CAP Some Letters
National farm subsidies are no substitute for CAP shake-up
Sir: Only one thing could be worse than the Common Agricultural Policy - and that would be to have 25 separate agricultural policies, each with its own competing subsidies, each with its own protectionist measures (”Let every country subsidise its own farmers”, Andreas Whittam Smith, 13 June) . That would ultimately cost the economy, the taxpayer and the environment far more.
It’s far better to pursue further reforms of the CAP - reforms which we have already made a start on, and where we have had a significant measure of success, for the first time in thirty years.
RICHARD CORBETT MEP
(LABOUR, YORKSHIRE & THE HUMBER) LEEDS
Sir: Sir Michael Franklin asks: “Do we want subsidised French exports unfairly competing with our own farmers?” (letter, 15 June). Of course not, but there is an easy answer. Each EU member state should be free to subsidise its farmers in order to supply its home market, but produce leaving the country should be subject to an export duty so the Government recovers its subsidy and avoids “dumping”.
If subsidies were contained within national borders they would become a purely domestic issue, and therefore amenable to democratic control within each country.
DR D R COOPER
MAIDENHEAD, BERKSHIRE
Sir: There is no better back-up for Denis MacShane’s call to start talking to Europe (Opinion, 14 June) than the sight of Tony Blair, visiting George Bush, arriving in Washington in the rain without a formal welcome and leaving in a hurry with little accomplished.
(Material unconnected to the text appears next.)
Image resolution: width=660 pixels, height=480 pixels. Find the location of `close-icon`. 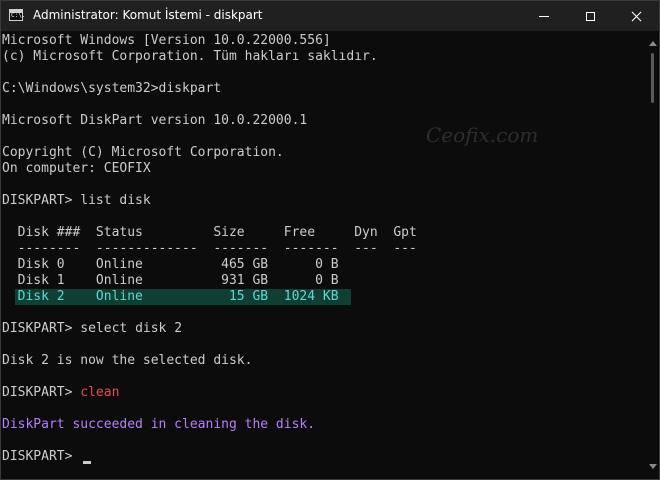

close-icon is located at coordinates (636, 16).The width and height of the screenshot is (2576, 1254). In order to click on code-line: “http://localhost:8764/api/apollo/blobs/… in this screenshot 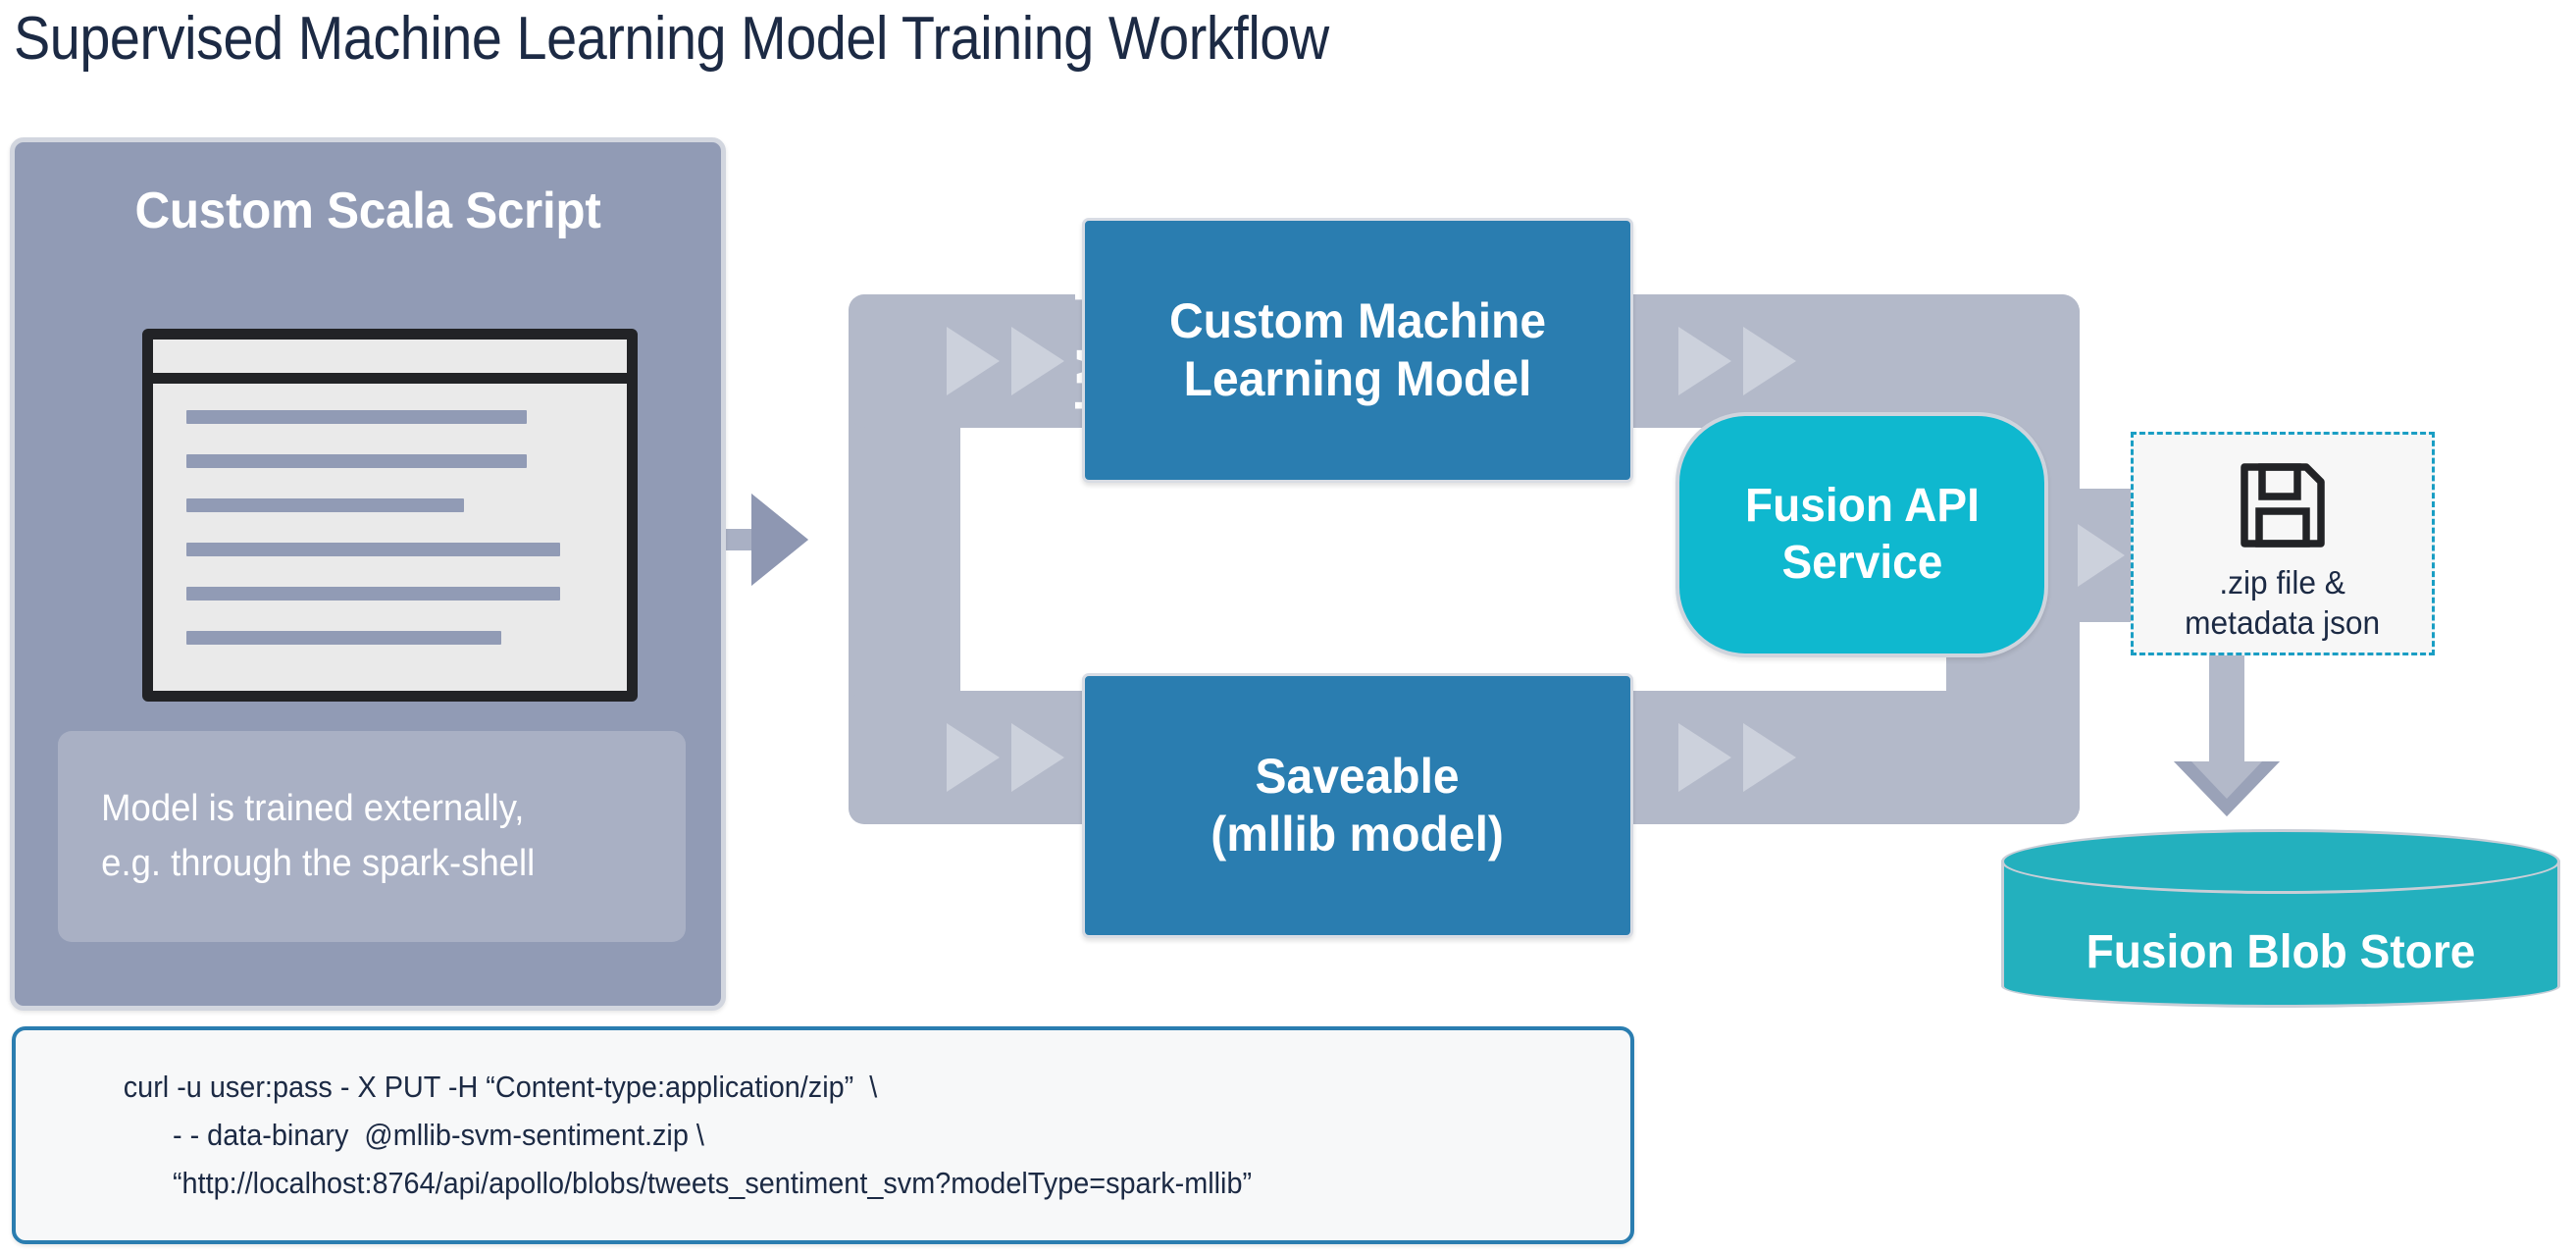, I will do `click(712, 1182)`.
We have been used to support the Iraq debacle and divide Europe and now we are being dropped like unwanted packaging. There is a lesson here for the rampant British nationalists who think we can go it alone and drive forward using the rear-view mirror. We have a say in Europe and none in the US, and it’s time to say it.
ROY E BENNETT
HACKBRIDGE, SURREY
Sir: All these arguments as to why Britain should reduce its £3bn European rebate are persuasive, but I’m reminded of the words of the late Tommy Cooper. After moaning about losing a few shillings he’d left on the bar of a pub, he said: “It’s not the principle, it’s the money.”